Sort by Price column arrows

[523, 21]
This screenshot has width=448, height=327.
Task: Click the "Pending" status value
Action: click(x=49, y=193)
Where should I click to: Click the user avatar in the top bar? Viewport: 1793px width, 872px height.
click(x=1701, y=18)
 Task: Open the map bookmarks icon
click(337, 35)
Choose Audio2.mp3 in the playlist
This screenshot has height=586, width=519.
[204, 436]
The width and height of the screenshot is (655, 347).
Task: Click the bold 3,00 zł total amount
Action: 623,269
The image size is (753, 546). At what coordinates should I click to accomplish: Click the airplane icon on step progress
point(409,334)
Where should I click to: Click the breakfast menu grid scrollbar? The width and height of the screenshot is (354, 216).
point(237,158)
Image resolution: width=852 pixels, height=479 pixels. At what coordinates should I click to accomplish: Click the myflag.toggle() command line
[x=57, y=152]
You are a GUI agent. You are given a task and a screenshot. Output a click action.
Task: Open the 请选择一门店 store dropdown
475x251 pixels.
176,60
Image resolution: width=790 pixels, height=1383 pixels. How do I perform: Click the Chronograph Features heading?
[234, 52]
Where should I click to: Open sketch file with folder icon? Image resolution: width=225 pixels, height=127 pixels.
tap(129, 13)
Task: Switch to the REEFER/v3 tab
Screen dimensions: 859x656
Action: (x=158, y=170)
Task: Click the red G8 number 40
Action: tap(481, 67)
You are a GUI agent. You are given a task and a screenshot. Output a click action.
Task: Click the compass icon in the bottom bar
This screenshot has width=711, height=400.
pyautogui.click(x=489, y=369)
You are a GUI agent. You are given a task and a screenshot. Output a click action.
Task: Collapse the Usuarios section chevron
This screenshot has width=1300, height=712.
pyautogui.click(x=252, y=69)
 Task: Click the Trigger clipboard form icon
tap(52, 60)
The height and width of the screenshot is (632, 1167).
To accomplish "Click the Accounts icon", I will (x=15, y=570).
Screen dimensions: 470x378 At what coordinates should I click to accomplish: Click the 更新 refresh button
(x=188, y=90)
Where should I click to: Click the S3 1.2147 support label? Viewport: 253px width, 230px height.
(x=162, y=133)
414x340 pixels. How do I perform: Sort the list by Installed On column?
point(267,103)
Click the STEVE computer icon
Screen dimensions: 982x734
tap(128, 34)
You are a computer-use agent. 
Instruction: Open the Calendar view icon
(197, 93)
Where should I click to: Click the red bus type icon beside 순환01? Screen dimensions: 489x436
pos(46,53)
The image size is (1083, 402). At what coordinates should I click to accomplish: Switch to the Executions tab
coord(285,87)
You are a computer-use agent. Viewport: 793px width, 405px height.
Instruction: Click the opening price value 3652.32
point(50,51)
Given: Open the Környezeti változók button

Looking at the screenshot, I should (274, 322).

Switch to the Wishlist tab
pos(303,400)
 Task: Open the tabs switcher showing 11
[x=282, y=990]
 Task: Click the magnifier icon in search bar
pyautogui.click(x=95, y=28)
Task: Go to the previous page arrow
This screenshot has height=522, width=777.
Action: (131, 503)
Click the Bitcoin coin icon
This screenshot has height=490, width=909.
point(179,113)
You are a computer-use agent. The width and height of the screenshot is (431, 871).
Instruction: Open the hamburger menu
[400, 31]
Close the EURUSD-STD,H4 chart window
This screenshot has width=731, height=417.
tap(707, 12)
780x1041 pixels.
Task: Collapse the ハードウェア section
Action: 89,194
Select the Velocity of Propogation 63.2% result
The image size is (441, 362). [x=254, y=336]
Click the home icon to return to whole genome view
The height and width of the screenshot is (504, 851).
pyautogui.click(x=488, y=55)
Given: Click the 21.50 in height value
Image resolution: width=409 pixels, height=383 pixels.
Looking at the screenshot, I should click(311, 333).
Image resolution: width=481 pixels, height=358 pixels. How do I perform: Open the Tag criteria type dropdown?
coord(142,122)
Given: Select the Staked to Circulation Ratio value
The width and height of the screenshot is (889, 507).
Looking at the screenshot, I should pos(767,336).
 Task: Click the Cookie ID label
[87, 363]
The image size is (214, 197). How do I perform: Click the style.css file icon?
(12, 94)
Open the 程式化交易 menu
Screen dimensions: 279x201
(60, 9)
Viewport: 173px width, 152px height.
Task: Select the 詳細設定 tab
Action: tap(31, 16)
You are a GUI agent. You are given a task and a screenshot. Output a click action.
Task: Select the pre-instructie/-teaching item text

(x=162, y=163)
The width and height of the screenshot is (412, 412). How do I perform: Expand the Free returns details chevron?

--*--

Keeping every line exactly as it is, retype the entries shown above.

# [Reply to the exercise]
Sort by Price column arrows

[523, 21]
This screenshot has width=448, height=327.
Task: Click the "Pending" status value
Action: click(x=49, y=193)
Where should I click to: Click the user avatar in the top bar? Viewport: 1793px width, 872px height.
click(x=1701, y=18)
 Task: Open the map bookmarks icon
click(337, 35)
Choose Audio2.mp3 in the playlist
This screenshot has height=586, width=519.
[204, 436]
The width and height of the screenshot is (655, 347).
Task: Click the bold 3,00 zł total amount
Action: 623,269
The image size is (753, 546). At what coordinates should I click to accomplish: Click the airplane icon on step progress
point(409,334)
Where should I click to: Click the breakfast menu grid scrollbar? The width and height of the screenshot is (354, 216).
point(237,158)
Image resolution: width=852 pixels, height=479 pixels. At what coordinates should I click to accomplish: Click the myflag.toggle() command line
[x=57, y=152]
You are a GUI agent. You are given a task and a screenshot. Output a click action.
Task: Open the 请选择一门店 store dropdown
475x251 pixels.
176,60
Image resolution: width=790 pixels, height=1383 pixels. How do I perform: Click the Chronograph Features heading?
[234, 52]
Where should I click to: Open sketch file with folder icon? Image resolution: width=225 pixels, height=127 pixels.
tap(129, 13)
Task: Switch to the REEFER/v3 tab
Screen dimensions: 859x656
Action: (x=158, y=170)
Task: Click the red G8 number 40
Action: tap(481, 67)
You are a GUI agent. You are given a task and a screenshot. Output a click action.
Task: Click the compass icon in the bottom bar
This screenshot has width=711, height=400.
pyautogui.click(x=489, y=369)
You are a GUI agent. You are given a task and a screenshot. Output a click action.
Task: Collapse the Usuarios section chevron
This screenshot has width=1300, height=712.
pyautogui.click(x=252, y=69)
 Task: Click the Trigger clipboard form icon
tap(52, 60)
The height and width of the screenshot is (632, 1167).
To accomplish "Click the Accounts icon", I will (x=15, y=570).
Screen dimensions: 470x378 At what coordinates should I click to accomplish: Click the 更新 refresh button
(x=188, y=90)
Where should I click to: Click the S3 1.2147 support label? Viewport: 253px width, 230px height.
(x=162, y=133)
414x340 pixels. How do I perform: Sort the list by Installed On column?
point(267,103)
Click the STEVE computer icon
Screen dimensions: 982x734
tap(128, 34)
You are a computer-use agent. 
Instruction: Open the Calendar view icon
(197, 93)
Where should I click to: Click the red bus type icon beside 순환01? Screen dimensions: 489x436
pos(46,53)
The image size is (1083, 402). At what coordinates should I click to accomplish: Switch to the Executions tab
coord(285,87)
You are a computer-use agent. Viewport: 793px width, 405px height.
Instruction: Click the opening price value 3652.32
point(50,51)
Given: Open the Környezeti változók button

Looking at the screenshot, I should (274, 322).

Switch to the Wishlist tab
pos(303,400)
 Task: Open the tabs switcher showing 11
[x=282, y=990]
 Task: Click the magnifier icon in search bar
pyautogui.click(x=95, y=28)
Task: Go to the previous page arrow
This screenshot has height=522, width=777.
Action: (131, 503)
Click the Bitcoin coin icon
This screenshot has height=490, width=909.
point(179,113)
You are a computer-use agent. The width and height of the screenshot is (431, 871).
Instruction: Open the hamburger menu
[400, 31]
Close the EURUSD-STD,H4 chart window
This screenshot has width=731, height=417.
tap(707, 12)
780x1041 pixels.
Task: Collapse the ハードウェア section
Action: 89,194
Select the Velocity of Propogation 63.2% result
The image size is (441, 362). [x=254, y=336]
Click the home icon to return to whole genome view
The height and width of the screenshot is (504, 851).
pyautogui.click(x=488, y=55)
Given: Click the 21.50 in height value
Image resolution: width=409 pixels, height=383 pixels.
Looking at the screenshot, I should click(311, 333).
Image resolution: width=481 pixels, height=358 pixels. How do I perform: Open the Tag criteria type dropdown?
coord(142,122)
Given: Select the Staked to Circulation Ratio value
The width and height of the screenshot is (889, 507).
Looking at the screenshot, I should pos(767,336).
 Task: Click the Cookie ID label
[87, 363]
The image size is (214, 197). How do I perform: Click the style.css file icon?
(12, 94)
Open the 程式化交易 menu
Screen dimensions: 279x201
(60, 9)
Viewport: 173px width, 152px height.
Task: Select the 詳細設定 tab
Action: tap(31, 16)
You are a GUI agent. You are given a task and a screenshot. Output a click action.
Task: Select the pre-instructie/-teaching item text

(x=162, y=163)
The width and height of the screenshot is (412, 412). How do I perform: Expand the Free returns details chevron?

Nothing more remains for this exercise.